The Host-Pathogen Interactions and Epicellular Lifestyle of Neisseria meningitidis

Abstract

Neisseria meningitidis is a gram-negative diplococcus and a transient commensal of the human nasopharynx. It shares and competes for this niche with a number of other Neisseria species including N. lactamica, N. cinerea and N. mucosa. Unlike these other members of the genus, N. meningitidis may become invasive, crossing the epithelium of the nasopharynx and entering the bloodstream, where it rapidly proliferates causing a syndrome known as Invasive Meningococcal Disease (IMD). IMD progresses rapidly to cause septic shock and meningitis and is often fatal despite aggressive antibiotic therapy. While many of the ways in which meningococci survive in the host environment have been well studied, recent insights into the interactions between N. meningitidis and the epithelial, serum, and endothelial environments have expanded our understanding of how IMD develops. This review seeks to incorporate recent work into the established model of pathogenesis. In particular, we focus on the competition that N. meningitidis faces in the nasopharynx from other Neisseria species, and how the genetic diversity of the meningococcus contributes to the wide range of inflammatory and pathogenic potentials observed among different lineages.

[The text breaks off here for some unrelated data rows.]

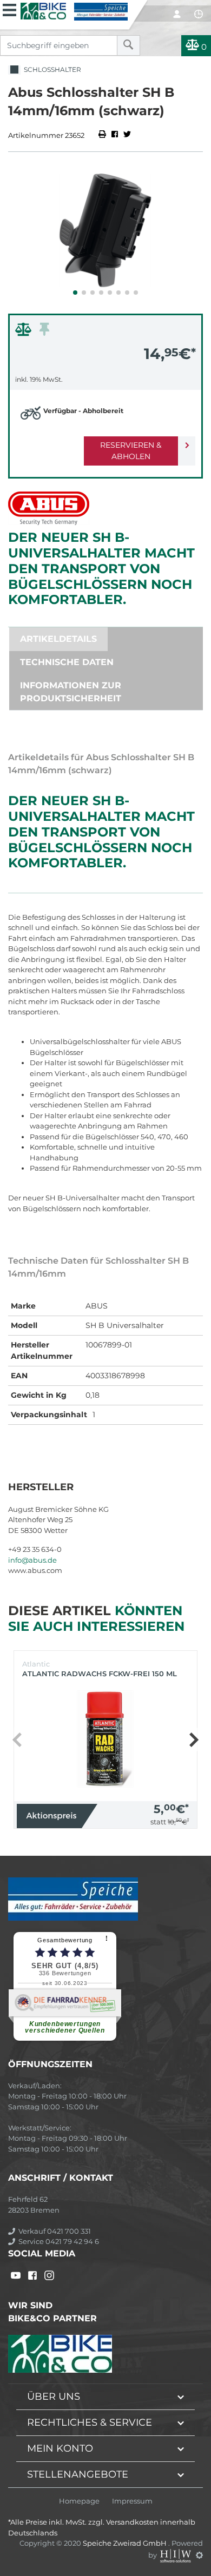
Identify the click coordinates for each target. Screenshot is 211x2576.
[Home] (74, 10)
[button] (75, 292)
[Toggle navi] (9, 8)
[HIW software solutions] (176, 2555)
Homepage (79, 2501)
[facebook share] (114, 135)
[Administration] (199, 2555)
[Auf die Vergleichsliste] (25, 332)
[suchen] (128, 45)
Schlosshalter (51, 69)
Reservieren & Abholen (130, 450)
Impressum (132, 2501)
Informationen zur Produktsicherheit (70, 691)
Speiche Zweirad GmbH (125, 2543)
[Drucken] (103, 135)
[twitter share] (127, 135)
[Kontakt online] (198, 14)
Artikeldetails (58, 639)
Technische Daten (67, 662)
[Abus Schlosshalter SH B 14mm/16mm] (105, 230)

Keywords: evolution; inflammation; invasive meningococcal disease; microbiome; pathogenesis.

Figure 1

Presence of known genes associated with pathogenesis among meningococcal lineages. The presence of genes associated with pathogenesis mentioned in this review are marked as either present (gene is present in >80% of isolates from the lineage), variably present (gene is present in 20-80% of the isolates from the lineage), or absent (gene is present in <20% of isolates from the lineage). For references see text. Lineages here are defined according to the framework of Mullally et al., 2021. Where specific variants of a virulence gene/island are known, i.e. for capsular serogroup, class of pilE, pglB allele, and IgA protease cleavage type, the variant predominantly associated with each lineage is indicated. The phase-variation status and known regulators of each gene are also indicated. The known regulators of each gene and the presence of phase-variation and hypervariability are also indicated. * = genes encoding DNA repair enzymes with a known role in resistance to oxidative and nitrostative stress including: nexo, nape, nth, mutM, and dinG.

Figure 2

Interactions of N. meningitidis at the nasopharyngeal surface. (A) Following acquisition, Nme must survive against host defences, interactions with other members of the microbiome, and intra-specific competition in order to inhabit the mucus of the nasopharynx. Eventual binding of the epithelial surface results in intimate association and passage into the submucosa by transcytosis. (B) Binding of epithelial cells occurs by interaction of Neisserial surface structures with their cognate receptors, resulting in inflammation, cellular restructuring, and transcytosis. This figure was created using Biorender.com.

Figure 3

Interactions of N. meningitidis in the systemic circulation. (A) In the bloodstream, Nme must resist antibody- and complement-mediated killing, acquire iron, and attach to the capillary endothelial surface to form microcolonies. Once attached, Nme possesses several mechanisms to resist the actions of phagocytic cells, including neutrophils and macrophages. (B) Binding of endothelial cells occurs by interaction of meningococcal surface structures with their cognate receptors, resulting in cortical plaque formation, transcytosis, and breakdown of tight junctions. This figure was created using Biorender.com.